Modern Broadband is a Telecom Service, Says Former FCC Technology Head
The agency made similar arguments in its brief last week.
Jake Neenan
WASHINGTON, Sept. 18, 2024 – Modern broadband should be considered a telecommunications service subject to utility-style regulation, a former Federal Communications Commission staffer told federal judges Tuesday.
“Broadband Internet access service is fundamentally different than both dial-up Internet access service and the cable modem service that predominated in the first decade of the 2000s,” wrote Scott Jordan, the FCC’s chief technology officer from 2014-2016, in an amicus brief to the U.S. Court of Appeals for the Sixth Circuit..
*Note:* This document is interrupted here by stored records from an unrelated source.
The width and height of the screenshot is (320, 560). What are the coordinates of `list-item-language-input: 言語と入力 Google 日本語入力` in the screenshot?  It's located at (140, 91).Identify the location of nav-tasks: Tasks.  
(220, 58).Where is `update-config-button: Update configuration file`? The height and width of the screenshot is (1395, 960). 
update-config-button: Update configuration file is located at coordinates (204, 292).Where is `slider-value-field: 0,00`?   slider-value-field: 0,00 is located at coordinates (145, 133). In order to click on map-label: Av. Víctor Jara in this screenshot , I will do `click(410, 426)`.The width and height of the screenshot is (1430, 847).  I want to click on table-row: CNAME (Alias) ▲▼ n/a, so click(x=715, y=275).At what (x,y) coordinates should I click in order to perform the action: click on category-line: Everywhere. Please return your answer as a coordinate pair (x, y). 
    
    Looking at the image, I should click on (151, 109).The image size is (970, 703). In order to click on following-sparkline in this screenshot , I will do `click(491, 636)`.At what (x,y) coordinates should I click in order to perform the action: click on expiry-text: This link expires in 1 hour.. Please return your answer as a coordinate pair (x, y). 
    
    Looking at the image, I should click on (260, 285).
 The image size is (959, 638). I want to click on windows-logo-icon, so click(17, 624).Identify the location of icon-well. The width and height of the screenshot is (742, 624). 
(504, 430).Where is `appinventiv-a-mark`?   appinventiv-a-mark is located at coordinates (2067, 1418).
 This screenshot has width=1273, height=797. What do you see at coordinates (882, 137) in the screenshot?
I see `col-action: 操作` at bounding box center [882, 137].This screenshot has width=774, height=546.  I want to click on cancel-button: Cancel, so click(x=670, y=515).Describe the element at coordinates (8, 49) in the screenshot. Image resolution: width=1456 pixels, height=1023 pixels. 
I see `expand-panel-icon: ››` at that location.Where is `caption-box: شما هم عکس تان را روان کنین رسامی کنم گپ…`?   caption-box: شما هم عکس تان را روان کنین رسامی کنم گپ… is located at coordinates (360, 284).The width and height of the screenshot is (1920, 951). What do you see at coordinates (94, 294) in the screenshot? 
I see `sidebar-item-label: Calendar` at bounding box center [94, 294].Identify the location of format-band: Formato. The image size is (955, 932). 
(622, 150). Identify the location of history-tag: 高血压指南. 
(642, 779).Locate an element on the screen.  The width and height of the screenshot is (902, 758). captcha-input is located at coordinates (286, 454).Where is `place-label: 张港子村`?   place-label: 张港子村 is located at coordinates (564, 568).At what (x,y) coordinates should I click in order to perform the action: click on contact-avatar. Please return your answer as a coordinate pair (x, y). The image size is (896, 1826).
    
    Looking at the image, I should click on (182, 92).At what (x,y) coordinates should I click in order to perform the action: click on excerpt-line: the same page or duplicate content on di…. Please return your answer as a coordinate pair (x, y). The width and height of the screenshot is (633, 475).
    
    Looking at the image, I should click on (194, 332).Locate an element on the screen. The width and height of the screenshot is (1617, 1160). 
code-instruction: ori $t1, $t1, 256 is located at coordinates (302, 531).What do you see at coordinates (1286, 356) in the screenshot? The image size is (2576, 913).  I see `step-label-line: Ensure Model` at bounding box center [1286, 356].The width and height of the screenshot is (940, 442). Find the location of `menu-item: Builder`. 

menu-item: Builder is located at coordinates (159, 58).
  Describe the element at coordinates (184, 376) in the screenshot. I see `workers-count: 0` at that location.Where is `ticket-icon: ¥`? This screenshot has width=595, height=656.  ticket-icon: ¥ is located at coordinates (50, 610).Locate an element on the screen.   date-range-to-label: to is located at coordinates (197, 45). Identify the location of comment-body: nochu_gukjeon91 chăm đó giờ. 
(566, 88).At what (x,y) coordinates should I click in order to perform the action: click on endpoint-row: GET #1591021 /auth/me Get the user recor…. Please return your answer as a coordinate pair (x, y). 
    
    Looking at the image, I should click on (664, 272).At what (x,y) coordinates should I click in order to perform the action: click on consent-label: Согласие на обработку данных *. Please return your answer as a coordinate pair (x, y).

The agency is trying to fend off a court challenge to its net neutrality rules, which reclassify broadband as a Title II telecom service under the Communications Act, rather than a Title I information service. Title II services are subject to more stringent FCC regulatory oversight.
Broadband trade groups trying to strike down the rules had an early success invoking the Supreme Court’s major questions rule. Sixth Circuit judges put the rules on hold last month, writing that providers were likely to win the case with that argument. Oral arguments are scheduled for October 31.
But the ISPs also argued that classifying broadband as a telecom service, defined as providing transmission without changing the form or content of information, would be incorrect. They told judges that internet service is “the offering of a capability” to acquire, interact with, and publish information online –all components of the less regulated information service classification.
Providers noted that aside from the two years of net neutrality under the Obama FCC, consumer broadband has been considered an information service.
For Jordan, and FCC lawyers who have made similar arguments, that classification hinged on early dial-up and cable broadband service being bundled with ISP-provided email, webpage hosting, and other products that don’t come with modern broadband plans.
Now, he argued, “the capabilities listed in the definition of information service are not offered by broadband internet access service. They are offered by applications (information services) that utilize broadband Internet access service to transmit and receive data.”